▶ **Task to complete**
Convert the data below into a Markdown table with the columns Row and Text, one numbered row per line and no rows for blank lines. Begin at the line that contains "Given: Click the", continue through the end of the data, and leave out the pictures.

▶ **Data extract**

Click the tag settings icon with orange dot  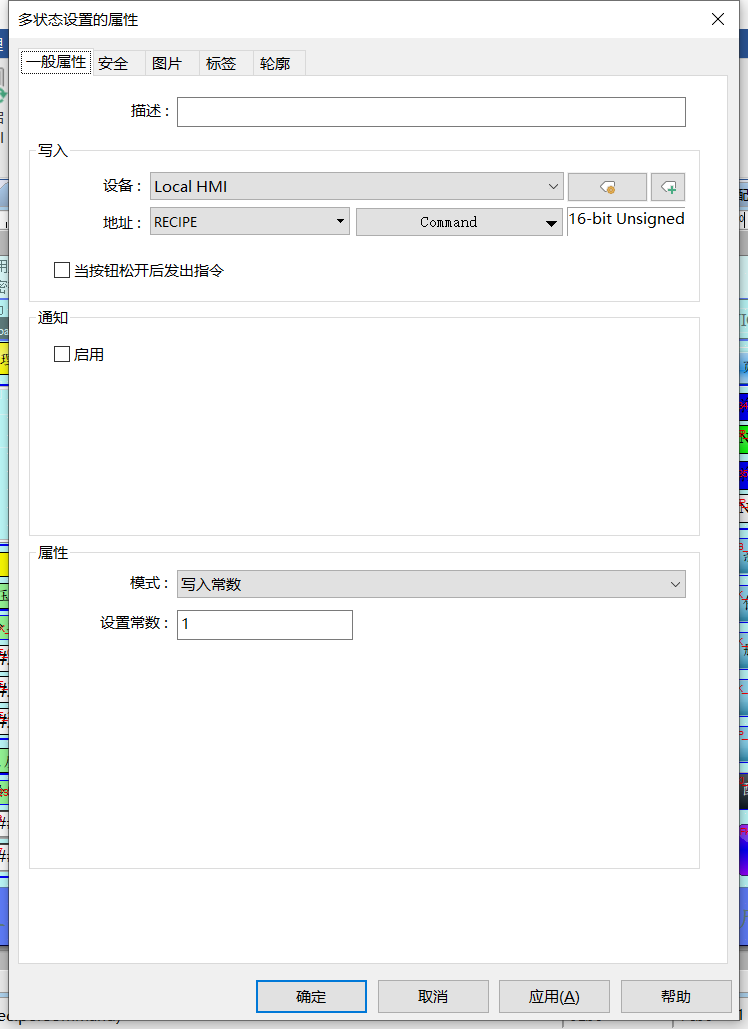click(x=607, y=187)
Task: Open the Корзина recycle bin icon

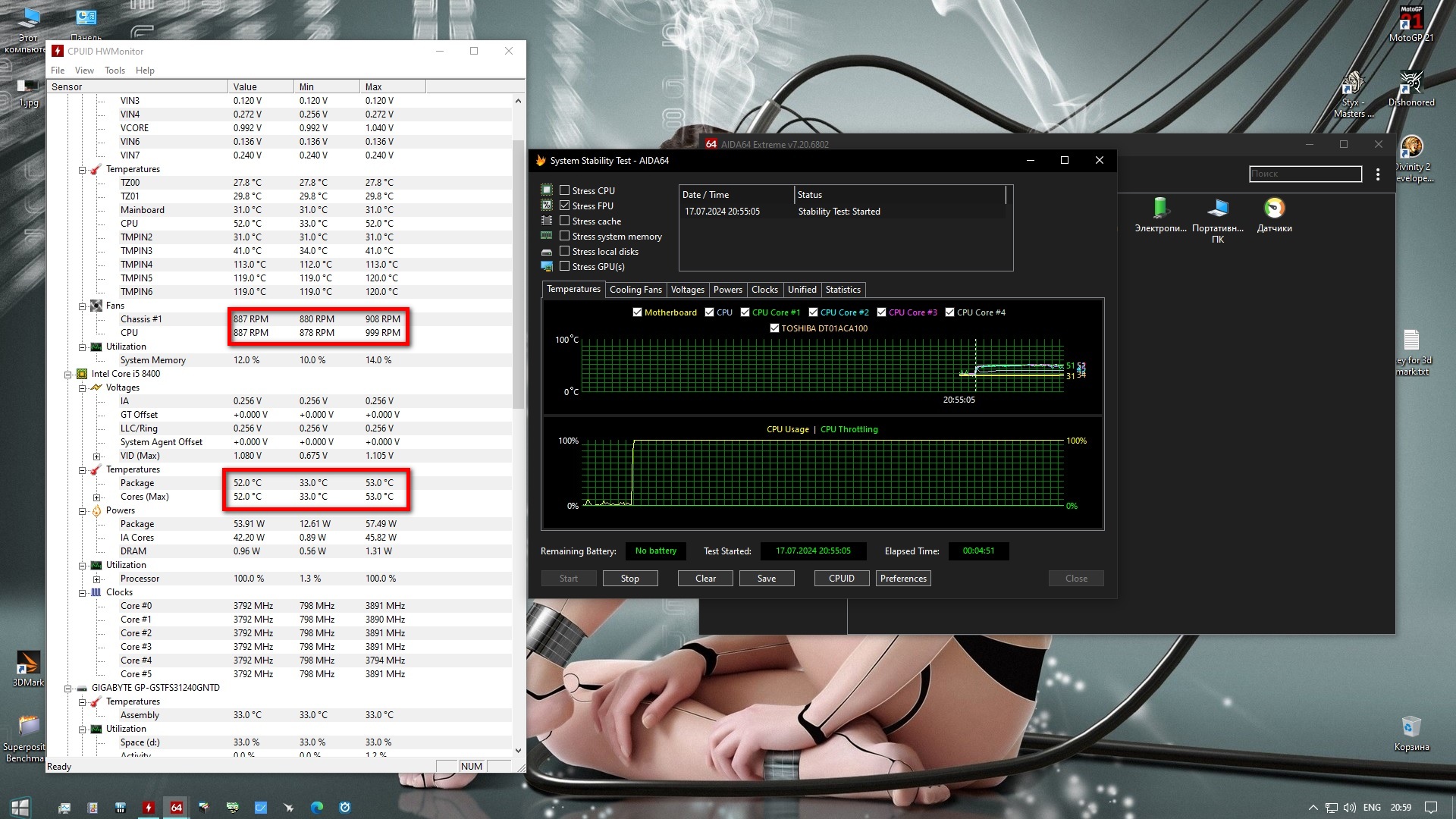Action: 1410,728
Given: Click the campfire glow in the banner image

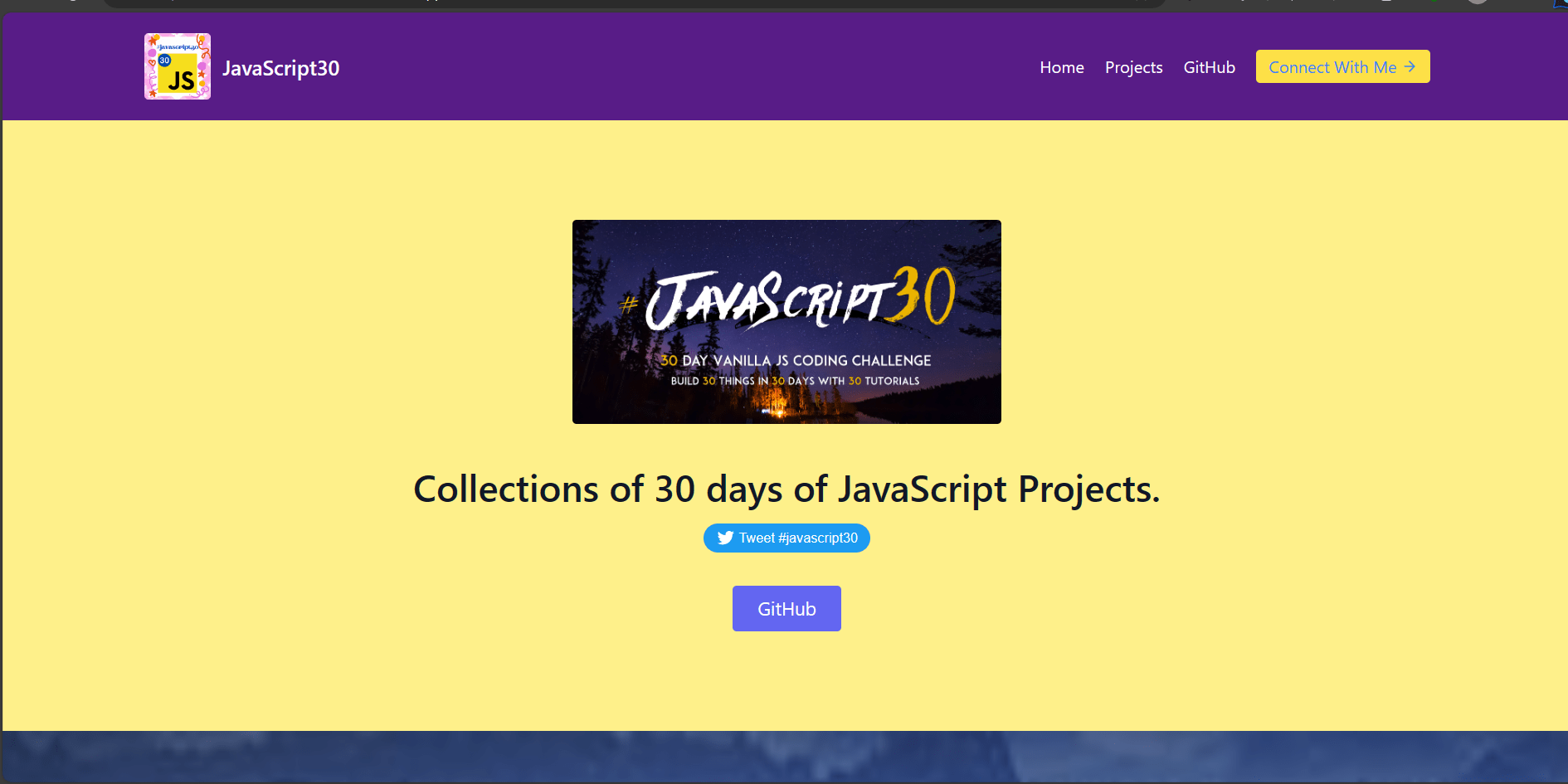Looking at the screenshot, I should click(777, 407).
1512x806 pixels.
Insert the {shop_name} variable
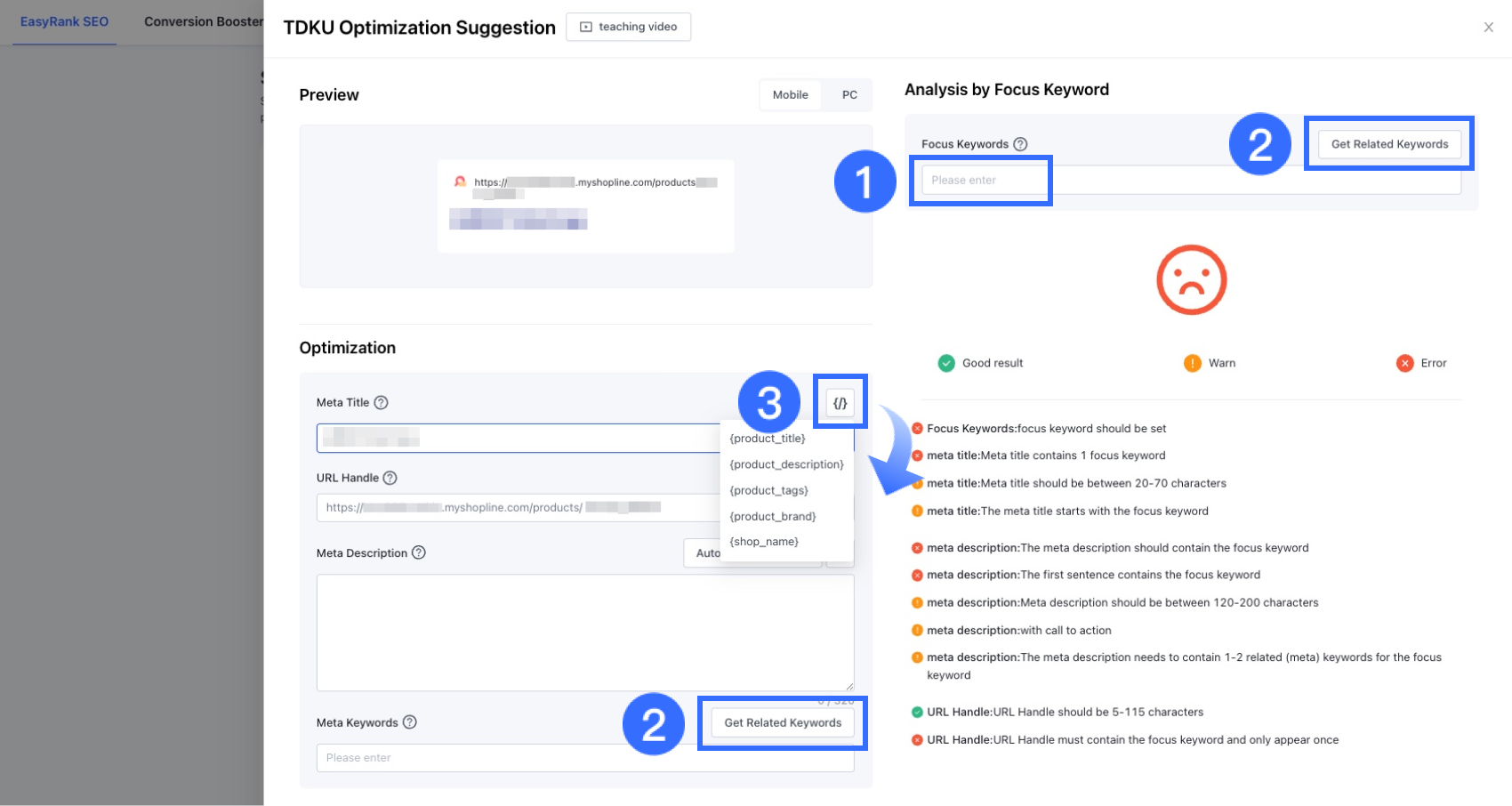pos(764,542)
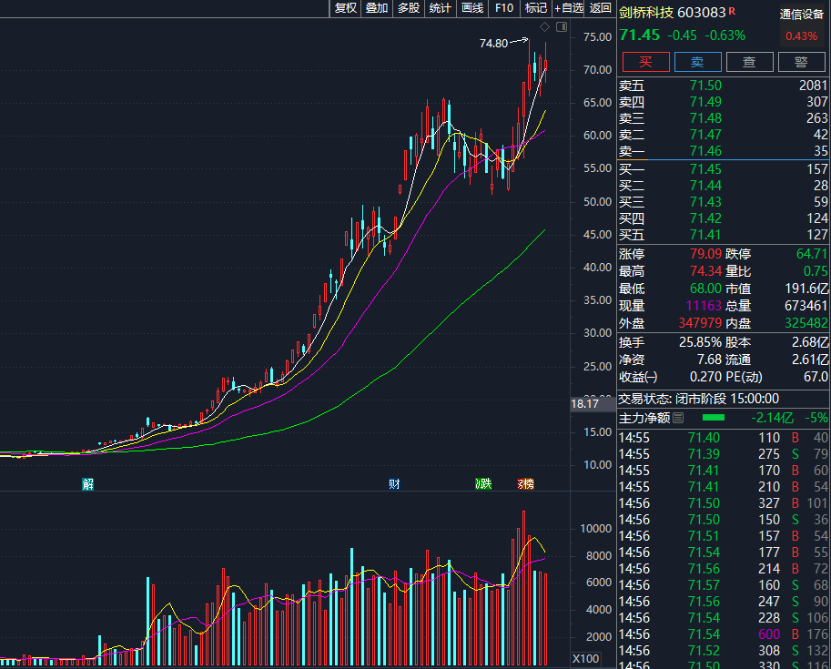Open the 统计 statistics menu
The width and height of the screenshot is (831, 669).
(440, 8)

▶ **Worked solution**
| Row | Text |
|---|---|
| 1 | Given: Click the campfire glow in the banner image |
| 2 | Looking at the screenshot, I should click(777, 407). |
| 3 | 1512x806 pixels. |
| 4 | Insert the {shop_name} variable |
| 5 | pos(764,542) |
| 6 | Open the 统计 statistics menu |
| 7 | The width and height of the screenshot is (831, 669). |
| 8 | (440, 8) |